Publié par le 22 octobre 2013
Haig : Le secret des Monts Rouges
Episode 7
Opium
 
 
On était à peine arrivés à la péniche, Kim et moi, revenant de notre visite au docteur Chour, que la mousson se réveilla.
En fanfare, comme à son habitude. Tambours, trompettes, tout le bordel…
Il y eut quelques grosses gouttes d’avertissement puis, dix secondes plus tard, des cataractes de flotte lourde et dure comme de la grêle s’abattaient sur l’univers.
On se retrouva plongés dans une fausse nuit qu’illuminaient sans cesse des bouquets d’éclairs aveuglants, tandis que les déflagrations du tonnerre roulaient en continu sur nos têtes.
Sur les berges, les palmiers se tordaient sous les bourrasques contraires des vents, si fort qu’on se serait attendu à les entendre crier.
Le fleuve était agité d’une houle aux profonds creux d’ombre et sa surface brune était striée de toutes parts de larges bandes d’écume grise.

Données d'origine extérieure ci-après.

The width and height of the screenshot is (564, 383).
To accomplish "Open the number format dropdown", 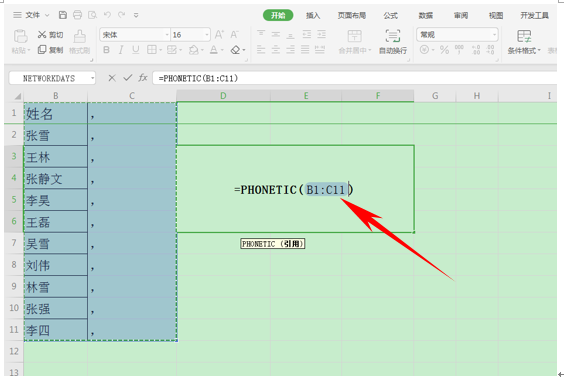I will click(x=495, y=35).
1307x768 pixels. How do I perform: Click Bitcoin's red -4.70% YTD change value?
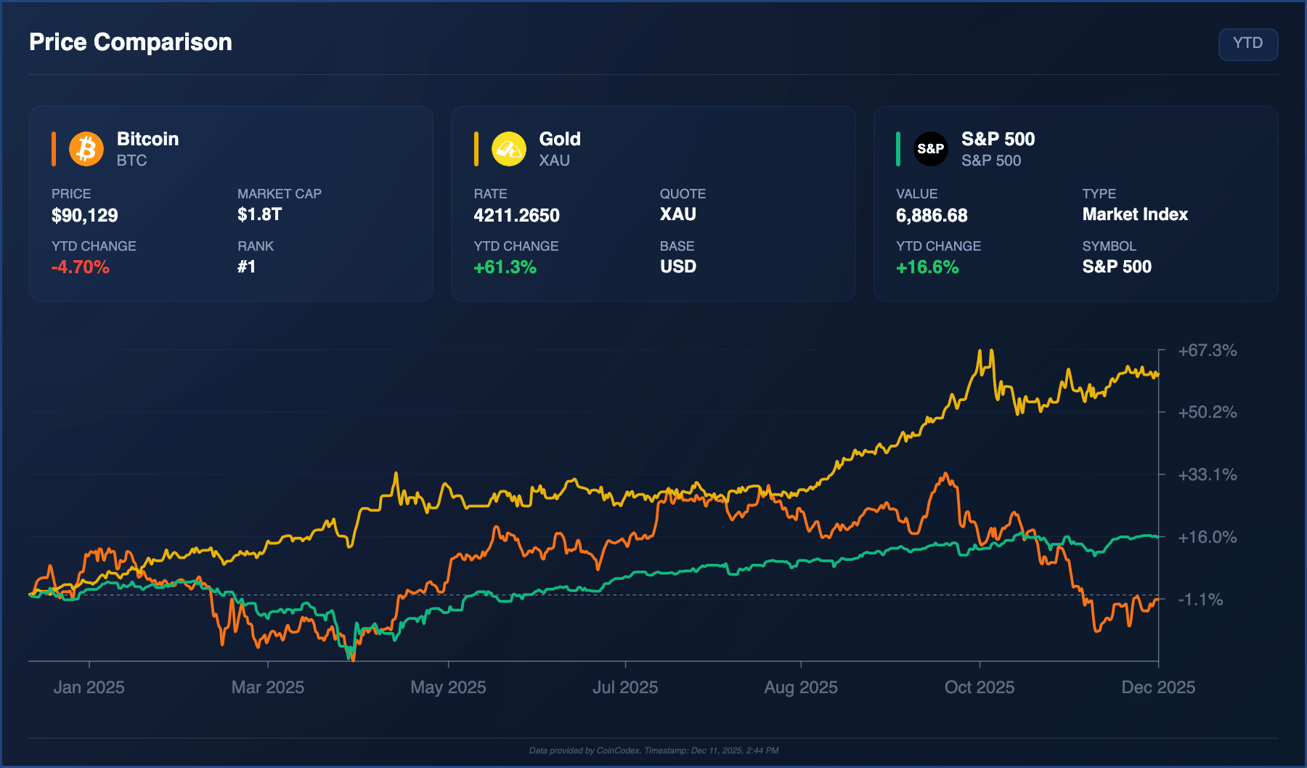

Les sampans amarrés le long du quai se cognaient les uns contre les autres à grand fracas. La Marie-Barjo, elle, stabilisée par le poids de sa cargaison, se contentait d’osciller lentement de droite à gauche. On n’était pas au confort pour autant : le vacarme des rafales de pluie sur la tôle était tel qu’on ne pouvait même plus s’entendre penser.
Impossible de roupiller.
Impossible d’écouter de la musique.
Impossible même de se concentrer sur un jeu de cartes.
Une seule chose à faire, ce que je fis : picoler de la bière tièdasse en attendant que les dieux se calment.
 
Il était près de cinq heures de l’après-midi quand je pus enfin quitter le bord, suivi de Bozo qui portait un carton plein de pellicules photos.
Après le docteur Chour, j’allais rendre visite à un deuxième pote du village de Sato-Do, un vieux photographe nommé Choeng Sam.
L’obscurité restait presque totale sous le ciel noir. Une bruine tiède persistait à tomber et les grondements du tonnerre continuaient de nous parvenir de loin, en amont.
La remontée du port au village s’avéra difficile. Le chemin s’était  transformé en un ruisseau de boue.
On traversa l’esplanade du marché. Sous la halle, les lampes à pétrole des échoppes étaient toutes allumées. Certains des commerçants possédaient des néons à piles à la lumière blanche éblouissante. Les clients du soir recouverts de ponchos de plastique commençaient à se presser autour des étals.
Une meute d’enfants à poils avait organisé un duel de glissades dans la boue, et aussi, apparemment, un concours à celui qui braillerait le plus fort.
Bozo, encombré du carton de pellicules, finit par le charger sur sa tête, comme une paysanne du coin. Il y avait une bande de coolies qui déchargeaient une remorque, pataugeant dans la gadoue. Ils rigolaient déjà de la dégaine de Bozo, avec sa crête d’iroquois et ses tatouages. Le voyant faire, ils se marrèrent de plus belle.
 
La baraque de Choeng Sam était misérable. Une cabane de planches au toit de tôles rouillées, si penchée sur ses pilotis qu’on se demandait comment elle ne tombait pas. A côté, un petit massif de bananiers aux larges feuilles luisantes de pluie. Devant, une mauvaise clôture de bambous et de bouts de barbelés. Clouée à un poteau, une pancarte montrait un appareil photo et un couple de mariés grossièrement peints à la main.
– Sam ! C’est moi Bozo ! C’est moi moyen apporter pelloches !
La loque incolore qui servait de tenture à la porte remua et une forme étrange se coula sur le seuil, comme une ombre de crabe géant dans la semi obscurité.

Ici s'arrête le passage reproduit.